Speaker 2:And this is not, you know, speaking to people that are pulling their kids out of school, but it really does apply. The same logic applies for your kids as well. Well, this is great. Can you talk about some of the? Yeah, you said you have to learn. You had to learn things along the way. Can you talk about some of the big learnings, as you've been involved in Orchard School and you know, as you're reacting to the needs of the students that have come up and, I'm sure, supporting these great teachers that you've found? What are some of the? I don't know if misconceptions is the right way to phrase it, but ways you've thought about things in the past that you now think about them differently. Just share some of your learnings as somebody who's done this now for a few years.
Speaker 1:I think that I mean, oh gosh, so so many good learnings. I would say you don't have to agree on everything when you come together with other families, and it's better that you don't. You don't have to agree on the same exact curriculum for every subject and everything, and, like your politics or whatever, you need to have enough overlap. But also, I think it's a beautiful thing to get more diversity in our communities and groups, and it's hard to do because, of course, just like, like finds like. But I think that we, what has worked the best is when these families have been able to come together with just love for our kids, love for keeping their spirits alive, just a commitment and dedication to that and that, and just some basic philosophy, and that's enough. And then I don't know, I don't know if that makes sense, but I've just seen, I've seen a lot of families struggle to find community and I think it's like well, you're looking, you're looking too hard to find yourself, and that's probably not even the best thing.
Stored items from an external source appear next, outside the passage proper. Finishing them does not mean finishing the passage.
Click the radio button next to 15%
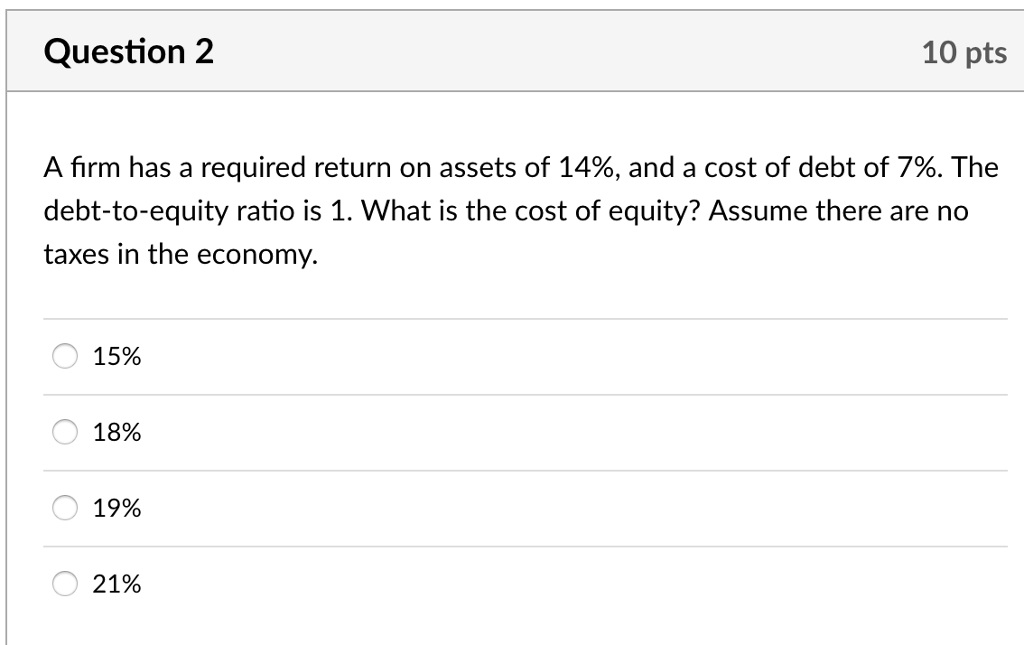This screenshot has height=645, width=1024. point(65,355)
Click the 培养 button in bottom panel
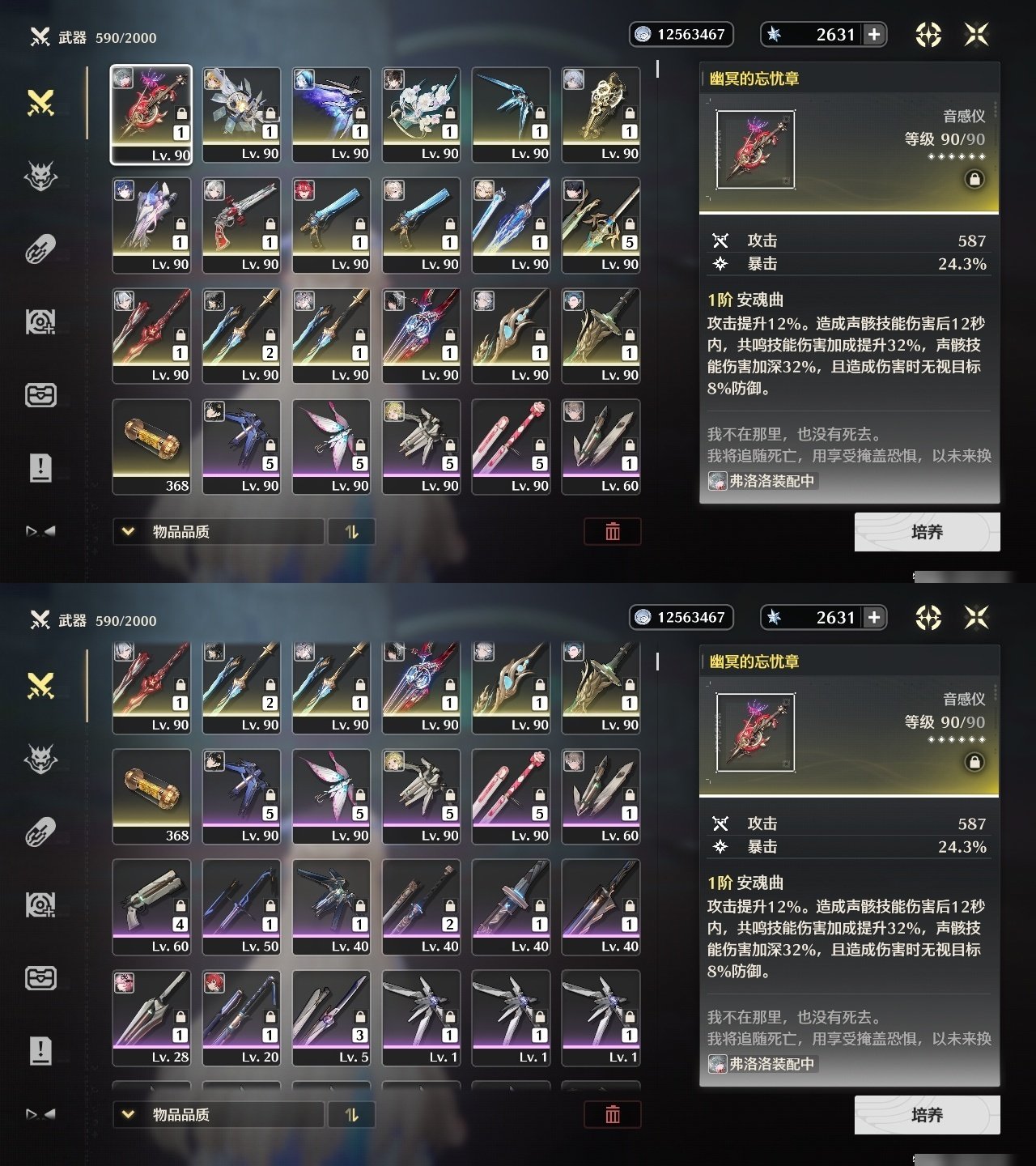Image resolution: width=1036 pixels, height=1166 pixels. [x=928, y=1115]
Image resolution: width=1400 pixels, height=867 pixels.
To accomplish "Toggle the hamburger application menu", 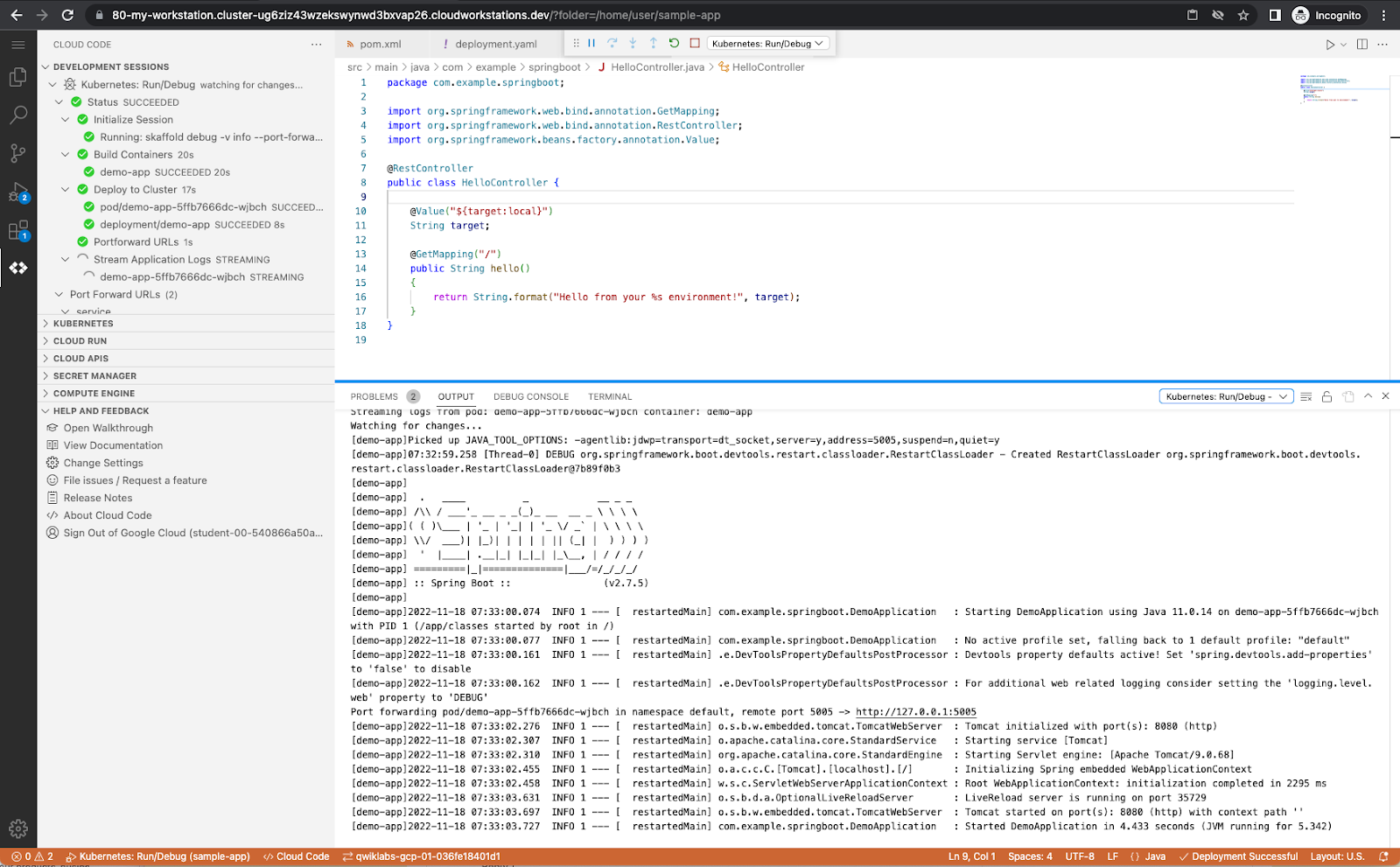I will coord(18,44).
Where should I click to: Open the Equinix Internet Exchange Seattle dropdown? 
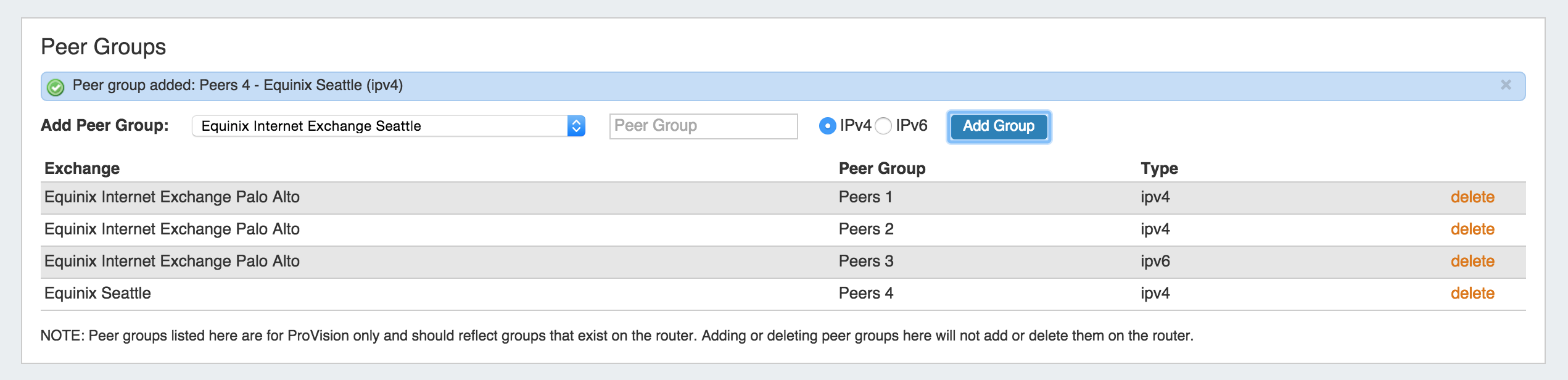click(388, 126)
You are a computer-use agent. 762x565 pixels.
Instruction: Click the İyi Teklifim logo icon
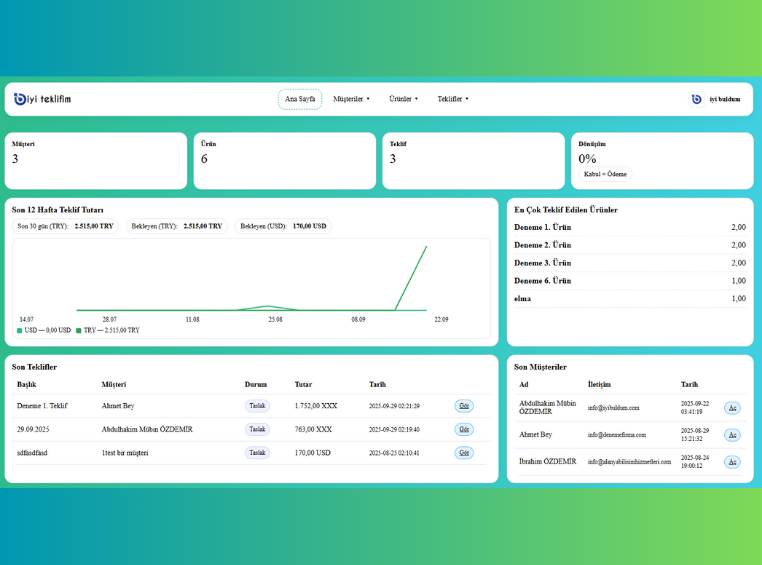pyautogui.click(x=20, y=99)
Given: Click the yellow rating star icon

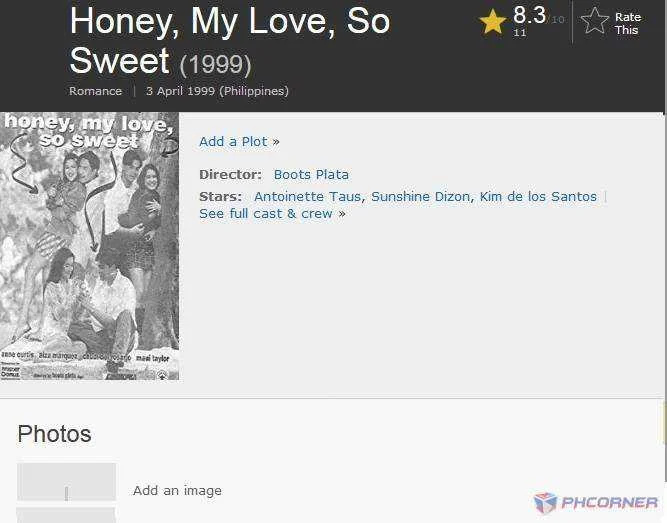Looking at the screenshot, I should 492,22.
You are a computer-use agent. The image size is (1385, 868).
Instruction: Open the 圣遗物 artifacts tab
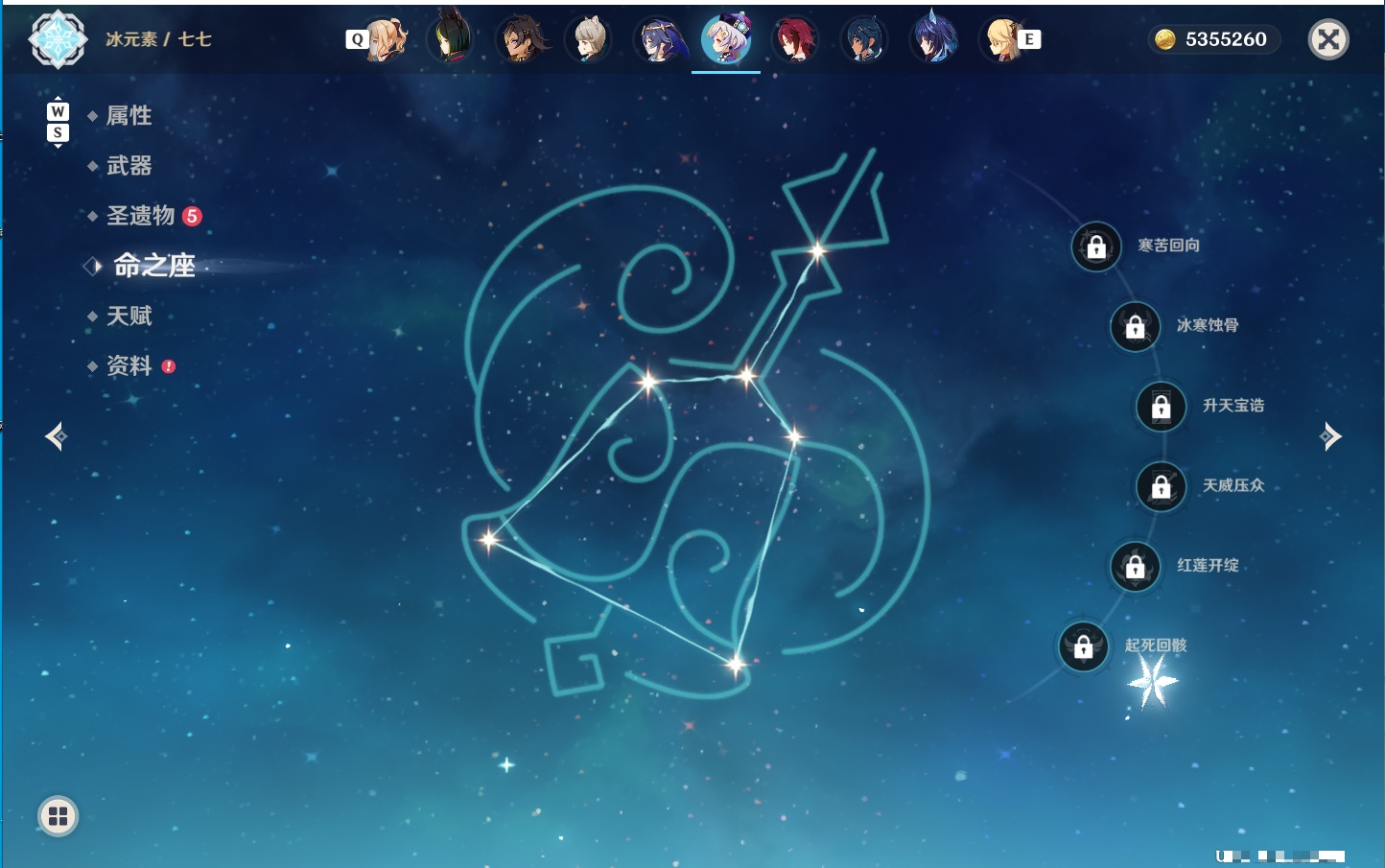[x=141, y=216]
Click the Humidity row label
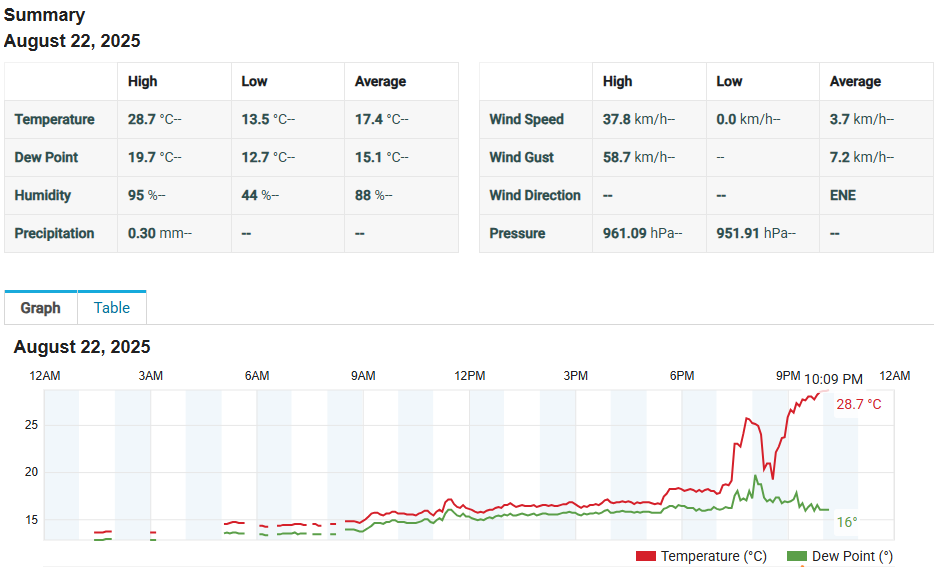Viewport: 941px width, 567px height. point(43,195)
Speaker 1:And they don't. Your kids don't have to be best friends with the other kids, and that's actually a good thing too, right Like you just learn to work in in communities that are a little more organic and natural in that way, so I think that's been one learning.
Speaker 2:What would you say are the main things? Like you know, the things that matter versus the things that don't matter. I think those of us and I'm sure lots of people listening are following the big debates in American education today. It's often like which types of books and which types of indoctrination and people are talking about all of that. In some ways, it's like, yeah, I understand, because they're my kids and I want to protect them, but I also have this sense that, like, I'm going to teach my kids the things that are most important. So, you know, what are the places where I can, you know, maybe say, look, let's, let's build community despite differences, and you mentioned just loving kids and wanting what's best for them. Does that go to another level for you guys? Or is it sort of like what does the website say for Orchard School? You know, I guess is maybe one way to put it.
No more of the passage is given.